One of my Facebook friends reacted to someone else’s cover photo. It happens all the time — I get a glimpse of a stranger’s life, by virtue of one of my own Facebook friends interacting with that person.

Except I knew this person. This person in the hospital bed, surrounded by her loving family, had been my Sunday School teacher (Young Women’s, technically) back in high school.

I don’t think I’d seen Sister Scholer since I went off to college in the mid 1990’s. We reconnected via Facebook years ago, but then I “defriended” her during one of my many Facebook purges — I had nothing against her; I’d just decided to cut out people I didn’t interact with on the regular.

I was shocked to learn that she died of renal cell cancer last Sunday, at the age of 63

I couldn’t concentrate on work the afternoon after discovering that beautiful and heartbreaking hospital bed photo over lunch, and learning the story behind it.

I’m surprised on some level that it hit me as hard as it did, being that we hadn’t spoken in so long. She was just such a loving, magnetic, genuine person that she left a huge impression on everyone she touched.

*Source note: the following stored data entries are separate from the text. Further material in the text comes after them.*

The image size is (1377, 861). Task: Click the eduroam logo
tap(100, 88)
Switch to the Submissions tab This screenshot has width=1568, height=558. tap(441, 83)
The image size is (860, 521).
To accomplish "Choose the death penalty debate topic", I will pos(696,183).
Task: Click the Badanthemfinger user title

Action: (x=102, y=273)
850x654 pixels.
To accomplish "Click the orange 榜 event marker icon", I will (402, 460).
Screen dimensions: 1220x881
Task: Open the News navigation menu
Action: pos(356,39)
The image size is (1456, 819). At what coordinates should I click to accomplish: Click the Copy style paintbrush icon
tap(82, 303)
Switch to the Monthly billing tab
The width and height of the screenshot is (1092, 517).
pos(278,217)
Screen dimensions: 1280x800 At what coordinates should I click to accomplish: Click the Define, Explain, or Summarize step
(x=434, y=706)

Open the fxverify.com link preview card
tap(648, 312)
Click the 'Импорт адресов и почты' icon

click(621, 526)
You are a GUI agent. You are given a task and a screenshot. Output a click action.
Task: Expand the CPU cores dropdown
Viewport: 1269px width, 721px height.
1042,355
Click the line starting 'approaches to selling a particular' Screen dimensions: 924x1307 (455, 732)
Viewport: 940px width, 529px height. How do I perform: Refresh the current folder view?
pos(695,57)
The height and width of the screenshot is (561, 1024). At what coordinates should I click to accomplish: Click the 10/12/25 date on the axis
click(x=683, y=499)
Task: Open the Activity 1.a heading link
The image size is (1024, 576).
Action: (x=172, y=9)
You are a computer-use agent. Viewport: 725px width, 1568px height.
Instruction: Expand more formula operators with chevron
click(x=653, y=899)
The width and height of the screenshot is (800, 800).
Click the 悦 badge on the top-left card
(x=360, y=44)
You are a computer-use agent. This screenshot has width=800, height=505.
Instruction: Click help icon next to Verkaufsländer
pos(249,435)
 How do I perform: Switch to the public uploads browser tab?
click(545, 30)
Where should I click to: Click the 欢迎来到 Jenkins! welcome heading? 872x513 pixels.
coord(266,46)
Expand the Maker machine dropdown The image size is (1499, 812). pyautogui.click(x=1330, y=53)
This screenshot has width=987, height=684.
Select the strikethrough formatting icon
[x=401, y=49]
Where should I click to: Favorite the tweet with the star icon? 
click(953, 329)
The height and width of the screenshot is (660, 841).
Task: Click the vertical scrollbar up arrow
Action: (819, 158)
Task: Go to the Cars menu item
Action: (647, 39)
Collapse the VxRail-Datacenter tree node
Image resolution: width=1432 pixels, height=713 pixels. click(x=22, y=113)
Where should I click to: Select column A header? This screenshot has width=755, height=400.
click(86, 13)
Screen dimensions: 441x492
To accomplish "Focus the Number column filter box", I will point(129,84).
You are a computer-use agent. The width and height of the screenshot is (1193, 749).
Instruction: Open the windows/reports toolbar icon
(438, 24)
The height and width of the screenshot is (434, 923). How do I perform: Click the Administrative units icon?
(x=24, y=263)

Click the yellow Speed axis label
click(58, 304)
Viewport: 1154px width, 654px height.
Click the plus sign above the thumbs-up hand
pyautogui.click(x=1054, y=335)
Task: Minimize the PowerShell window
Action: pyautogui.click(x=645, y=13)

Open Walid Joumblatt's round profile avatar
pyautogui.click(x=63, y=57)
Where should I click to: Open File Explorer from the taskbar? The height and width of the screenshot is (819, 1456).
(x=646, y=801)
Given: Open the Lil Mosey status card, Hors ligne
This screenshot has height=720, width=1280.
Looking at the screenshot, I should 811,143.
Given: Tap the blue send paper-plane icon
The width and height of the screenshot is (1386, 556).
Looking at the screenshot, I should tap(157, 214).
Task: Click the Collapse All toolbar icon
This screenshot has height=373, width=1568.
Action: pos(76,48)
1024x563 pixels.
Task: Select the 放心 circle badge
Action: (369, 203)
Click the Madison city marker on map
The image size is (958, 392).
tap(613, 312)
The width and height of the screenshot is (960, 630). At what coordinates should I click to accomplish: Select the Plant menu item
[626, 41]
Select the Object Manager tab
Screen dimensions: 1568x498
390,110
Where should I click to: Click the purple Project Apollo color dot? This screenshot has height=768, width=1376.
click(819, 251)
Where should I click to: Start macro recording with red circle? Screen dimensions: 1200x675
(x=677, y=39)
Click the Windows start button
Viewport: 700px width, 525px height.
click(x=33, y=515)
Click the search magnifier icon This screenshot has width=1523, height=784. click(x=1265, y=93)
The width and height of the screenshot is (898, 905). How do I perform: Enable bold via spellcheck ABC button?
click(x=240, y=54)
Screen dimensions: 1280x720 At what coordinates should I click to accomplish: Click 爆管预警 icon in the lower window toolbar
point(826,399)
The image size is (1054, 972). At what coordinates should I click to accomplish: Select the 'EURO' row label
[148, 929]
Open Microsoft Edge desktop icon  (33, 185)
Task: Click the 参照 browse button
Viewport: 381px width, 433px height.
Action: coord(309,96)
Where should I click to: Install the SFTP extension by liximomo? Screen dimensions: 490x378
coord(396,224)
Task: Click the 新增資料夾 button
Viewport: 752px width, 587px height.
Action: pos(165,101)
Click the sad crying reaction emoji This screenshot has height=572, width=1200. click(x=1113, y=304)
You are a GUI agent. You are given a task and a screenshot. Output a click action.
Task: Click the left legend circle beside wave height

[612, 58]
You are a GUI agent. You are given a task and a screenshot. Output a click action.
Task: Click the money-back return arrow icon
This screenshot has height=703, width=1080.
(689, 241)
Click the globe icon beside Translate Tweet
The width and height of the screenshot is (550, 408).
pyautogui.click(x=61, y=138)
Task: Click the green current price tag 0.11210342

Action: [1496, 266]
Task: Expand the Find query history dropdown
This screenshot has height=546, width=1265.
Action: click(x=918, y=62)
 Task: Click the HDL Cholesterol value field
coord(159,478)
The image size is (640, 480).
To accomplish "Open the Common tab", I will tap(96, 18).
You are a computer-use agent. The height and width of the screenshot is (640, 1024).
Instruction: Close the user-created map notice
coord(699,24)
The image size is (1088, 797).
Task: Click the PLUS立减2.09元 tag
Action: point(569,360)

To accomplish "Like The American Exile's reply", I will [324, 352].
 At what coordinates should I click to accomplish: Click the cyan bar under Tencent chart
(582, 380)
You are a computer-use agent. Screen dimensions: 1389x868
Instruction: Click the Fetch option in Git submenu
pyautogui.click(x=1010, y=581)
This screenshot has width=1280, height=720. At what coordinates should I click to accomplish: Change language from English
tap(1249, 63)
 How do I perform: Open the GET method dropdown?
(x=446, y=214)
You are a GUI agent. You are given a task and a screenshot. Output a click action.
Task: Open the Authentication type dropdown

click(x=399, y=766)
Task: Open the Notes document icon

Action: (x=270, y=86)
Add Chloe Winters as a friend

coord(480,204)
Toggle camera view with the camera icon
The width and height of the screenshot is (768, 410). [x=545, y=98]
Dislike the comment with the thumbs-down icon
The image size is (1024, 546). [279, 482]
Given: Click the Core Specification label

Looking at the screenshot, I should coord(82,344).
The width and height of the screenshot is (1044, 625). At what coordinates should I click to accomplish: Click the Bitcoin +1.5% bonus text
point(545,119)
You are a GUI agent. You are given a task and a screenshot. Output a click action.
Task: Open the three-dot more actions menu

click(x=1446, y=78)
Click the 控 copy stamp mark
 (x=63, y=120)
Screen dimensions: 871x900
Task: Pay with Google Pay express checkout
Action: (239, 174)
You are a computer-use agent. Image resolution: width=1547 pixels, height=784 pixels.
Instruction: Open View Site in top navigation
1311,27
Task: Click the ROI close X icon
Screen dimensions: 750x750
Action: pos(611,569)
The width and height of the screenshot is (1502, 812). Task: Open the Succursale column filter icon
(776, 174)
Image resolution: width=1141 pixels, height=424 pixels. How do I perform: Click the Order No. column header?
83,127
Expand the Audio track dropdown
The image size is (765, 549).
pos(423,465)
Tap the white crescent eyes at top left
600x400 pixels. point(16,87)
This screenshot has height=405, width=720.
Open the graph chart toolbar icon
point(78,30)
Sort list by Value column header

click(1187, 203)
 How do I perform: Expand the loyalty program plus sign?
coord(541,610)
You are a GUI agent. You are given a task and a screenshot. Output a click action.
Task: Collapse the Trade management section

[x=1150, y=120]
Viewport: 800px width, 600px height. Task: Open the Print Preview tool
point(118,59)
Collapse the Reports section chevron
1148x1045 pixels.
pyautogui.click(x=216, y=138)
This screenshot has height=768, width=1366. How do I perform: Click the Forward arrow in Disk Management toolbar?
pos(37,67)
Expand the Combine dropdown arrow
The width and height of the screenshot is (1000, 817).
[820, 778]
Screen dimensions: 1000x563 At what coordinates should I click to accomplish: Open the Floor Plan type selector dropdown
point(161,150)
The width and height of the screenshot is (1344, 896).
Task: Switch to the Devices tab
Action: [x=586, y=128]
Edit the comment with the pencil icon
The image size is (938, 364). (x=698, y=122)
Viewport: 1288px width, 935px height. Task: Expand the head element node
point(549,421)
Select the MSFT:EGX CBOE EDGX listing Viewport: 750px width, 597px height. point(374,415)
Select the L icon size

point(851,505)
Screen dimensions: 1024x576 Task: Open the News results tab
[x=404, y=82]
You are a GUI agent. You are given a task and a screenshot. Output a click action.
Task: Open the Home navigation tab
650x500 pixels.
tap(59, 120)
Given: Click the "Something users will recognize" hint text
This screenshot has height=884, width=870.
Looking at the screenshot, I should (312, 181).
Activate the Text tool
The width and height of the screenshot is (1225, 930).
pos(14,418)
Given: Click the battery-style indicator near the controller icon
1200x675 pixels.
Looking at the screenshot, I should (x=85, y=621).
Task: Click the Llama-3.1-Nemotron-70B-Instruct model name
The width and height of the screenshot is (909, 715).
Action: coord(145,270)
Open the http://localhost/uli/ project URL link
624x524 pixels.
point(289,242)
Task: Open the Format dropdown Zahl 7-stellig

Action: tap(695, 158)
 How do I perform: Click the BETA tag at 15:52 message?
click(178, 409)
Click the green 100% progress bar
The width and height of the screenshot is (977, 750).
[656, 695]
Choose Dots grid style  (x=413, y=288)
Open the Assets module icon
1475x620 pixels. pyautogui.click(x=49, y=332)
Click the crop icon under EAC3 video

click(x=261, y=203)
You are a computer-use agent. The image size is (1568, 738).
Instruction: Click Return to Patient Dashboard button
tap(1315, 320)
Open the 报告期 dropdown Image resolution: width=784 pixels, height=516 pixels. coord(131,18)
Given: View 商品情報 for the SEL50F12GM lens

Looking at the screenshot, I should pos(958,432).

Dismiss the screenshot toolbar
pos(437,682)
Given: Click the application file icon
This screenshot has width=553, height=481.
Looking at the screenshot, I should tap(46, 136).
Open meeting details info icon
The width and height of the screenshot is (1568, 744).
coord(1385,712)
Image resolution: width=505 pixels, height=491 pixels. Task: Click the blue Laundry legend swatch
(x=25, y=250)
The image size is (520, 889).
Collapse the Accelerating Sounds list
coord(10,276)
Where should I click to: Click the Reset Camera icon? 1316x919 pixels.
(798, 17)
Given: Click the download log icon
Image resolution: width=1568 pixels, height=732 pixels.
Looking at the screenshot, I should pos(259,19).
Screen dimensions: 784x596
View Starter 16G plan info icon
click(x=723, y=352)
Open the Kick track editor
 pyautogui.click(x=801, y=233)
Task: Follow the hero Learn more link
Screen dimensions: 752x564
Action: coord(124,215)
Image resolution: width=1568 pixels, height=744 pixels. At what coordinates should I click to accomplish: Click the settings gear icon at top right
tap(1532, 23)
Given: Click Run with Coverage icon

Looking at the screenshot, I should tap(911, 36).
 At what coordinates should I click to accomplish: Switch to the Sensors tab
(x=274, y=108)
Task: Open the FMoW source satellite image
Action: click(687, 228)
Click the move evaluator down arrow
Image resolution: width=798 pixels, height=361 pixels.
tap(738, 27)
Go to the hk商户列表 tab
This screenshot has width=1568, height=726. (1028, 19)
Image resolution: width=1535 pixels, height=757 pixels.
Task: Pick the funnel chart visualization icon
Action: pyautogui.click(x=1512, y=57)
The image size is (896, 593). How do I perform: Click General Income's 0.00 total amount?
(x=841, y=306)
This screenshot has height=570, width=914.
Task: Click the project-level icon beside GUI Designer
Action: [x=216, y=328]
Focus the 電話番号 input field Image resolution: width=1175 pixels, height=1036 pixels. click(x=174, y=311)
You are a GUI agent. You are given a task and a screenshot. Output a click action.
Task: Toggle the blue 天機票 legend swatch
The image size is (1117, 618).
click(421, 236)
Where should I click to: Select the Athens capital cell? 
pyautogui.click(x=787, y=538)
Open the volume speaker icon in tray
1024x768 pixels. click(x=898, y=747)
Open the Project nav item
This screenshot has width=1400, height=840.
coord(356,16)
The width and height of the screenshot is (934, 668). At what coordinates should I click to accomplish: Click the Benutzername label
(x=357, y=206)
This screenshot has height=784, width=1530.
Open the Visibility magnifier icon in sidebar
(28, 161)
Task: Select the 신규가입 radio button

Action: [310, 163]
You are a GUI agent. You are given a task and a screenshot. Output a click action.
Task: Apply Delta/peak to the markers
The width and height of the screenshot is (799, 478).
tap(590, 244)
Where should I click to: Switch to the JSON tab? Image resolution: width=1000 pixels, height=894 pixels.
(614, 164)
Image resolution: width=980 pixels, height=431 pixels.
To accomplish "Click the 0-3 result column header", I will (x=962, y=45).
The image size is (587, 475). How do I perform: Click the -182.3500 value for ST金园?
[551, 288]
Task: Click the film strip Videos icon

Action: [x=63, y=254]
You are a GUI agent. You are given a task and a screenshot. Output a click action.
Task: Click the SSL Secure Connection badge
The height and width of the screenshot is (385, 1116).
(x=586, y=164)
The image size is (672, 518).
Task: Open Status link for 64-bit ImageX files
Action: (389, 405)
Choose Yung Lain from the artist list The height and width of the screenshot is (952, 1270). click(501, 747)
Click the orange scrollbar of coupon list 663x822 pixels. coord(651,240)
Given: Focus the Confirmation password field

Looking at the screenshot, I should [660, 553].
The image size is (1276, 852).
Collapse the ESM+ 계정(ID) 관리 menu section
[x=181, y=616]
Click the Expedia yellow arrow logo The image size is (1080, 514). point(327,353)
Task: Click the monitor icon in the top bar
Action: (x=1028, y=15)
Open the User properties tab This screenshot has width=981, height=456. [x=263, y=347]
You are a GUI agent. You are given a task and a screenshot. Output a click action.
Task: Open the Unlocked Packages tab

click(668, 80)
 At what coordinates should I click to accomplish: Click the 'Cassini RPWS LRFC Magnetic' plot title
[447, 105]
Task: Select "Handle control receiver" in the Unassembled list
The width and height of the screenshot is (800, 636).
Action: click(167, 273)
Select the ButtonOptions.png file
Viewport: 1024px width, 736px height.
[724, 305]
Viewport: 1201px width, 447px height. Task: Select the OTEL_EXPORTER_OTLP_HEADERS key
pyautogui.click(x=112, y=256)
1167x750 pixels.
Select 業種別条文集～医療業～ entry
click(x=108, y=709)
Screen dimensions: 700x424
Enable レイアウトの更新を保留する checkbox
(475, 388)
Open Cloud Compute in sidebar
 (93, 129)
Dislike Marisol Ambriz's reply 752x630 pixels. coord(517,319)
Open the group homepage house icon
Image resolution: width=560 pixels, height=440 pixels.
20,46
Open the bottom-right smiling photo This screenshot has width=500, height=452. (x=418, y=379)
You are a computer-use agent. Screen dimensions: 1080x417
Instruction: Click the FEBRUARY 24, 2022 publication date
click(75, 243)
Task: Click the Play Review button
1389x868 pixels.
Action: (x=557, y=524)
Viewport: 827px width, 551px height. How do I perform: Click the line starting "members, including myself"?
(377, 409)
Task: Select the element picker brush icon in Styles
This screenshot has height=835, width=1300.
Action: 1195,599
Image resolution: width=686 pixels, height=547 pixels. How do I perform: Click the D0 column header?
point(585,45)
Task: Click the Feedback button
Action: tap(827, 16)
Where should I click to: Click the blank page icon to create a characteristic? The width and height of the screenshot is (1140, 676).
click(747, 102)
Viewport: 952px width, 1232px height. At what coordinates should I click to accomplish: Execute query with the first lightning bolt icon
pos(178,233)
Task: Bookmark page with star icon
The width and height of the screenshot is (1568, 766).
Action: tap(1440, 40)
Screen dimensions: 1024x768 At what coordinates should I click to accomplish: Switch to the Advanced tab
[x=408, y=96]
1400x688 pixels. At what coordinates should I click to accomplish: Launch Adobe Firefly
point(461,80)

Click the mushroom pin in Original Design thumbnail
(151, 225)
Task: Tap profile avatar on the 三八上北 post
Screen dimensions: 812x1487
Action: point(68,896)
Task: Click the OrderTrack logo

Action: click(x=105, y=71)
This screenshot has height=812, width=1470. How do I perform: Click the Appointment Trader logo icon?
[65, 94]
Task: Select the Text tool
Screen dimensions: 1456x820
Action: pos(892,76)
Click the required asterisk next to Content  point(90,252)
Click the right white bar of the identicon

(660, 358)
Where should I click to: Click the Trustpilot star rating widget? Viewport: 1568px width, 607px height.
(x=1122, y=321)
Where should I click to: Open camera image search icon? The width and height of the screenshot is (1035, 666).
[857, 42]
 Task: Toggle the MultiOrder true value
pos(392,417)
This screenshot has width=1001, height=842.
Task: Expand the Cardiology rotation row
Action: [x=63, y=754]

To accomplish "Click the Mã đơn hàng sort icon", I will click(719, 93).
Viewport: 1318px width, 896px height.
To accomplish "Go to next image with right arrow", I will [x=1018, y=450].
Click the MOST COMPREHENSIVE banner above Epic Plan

She was diagnosed at the end of July and passed at the beginning of October. Life — and death — moves fast. Even so, in the photos of her with her huge family in the hospital room two weeks before her passing, she looked happy and vibrant and not anything like a dying person.

She was just about two years older than my Mom. Anything that forces me to acknowledge the mortality of my own family freaks me out, and this qualifies big time.

I guess it also kind of hit me in the You Think You Have Problems category, being that I’ve been so bothered about my son’s behavior lately, and kind of bummed about how being a parent has changed my lifestyle overall. Even if my son is a royal pain in the toucas sometimes, he’s generally happy, and we’re all healthy, and we really don’t have any major stressors right now. Kind of gave me a gratitude kick in the pants.

Keahi was a beautiful person, inside and out, and she will be missed.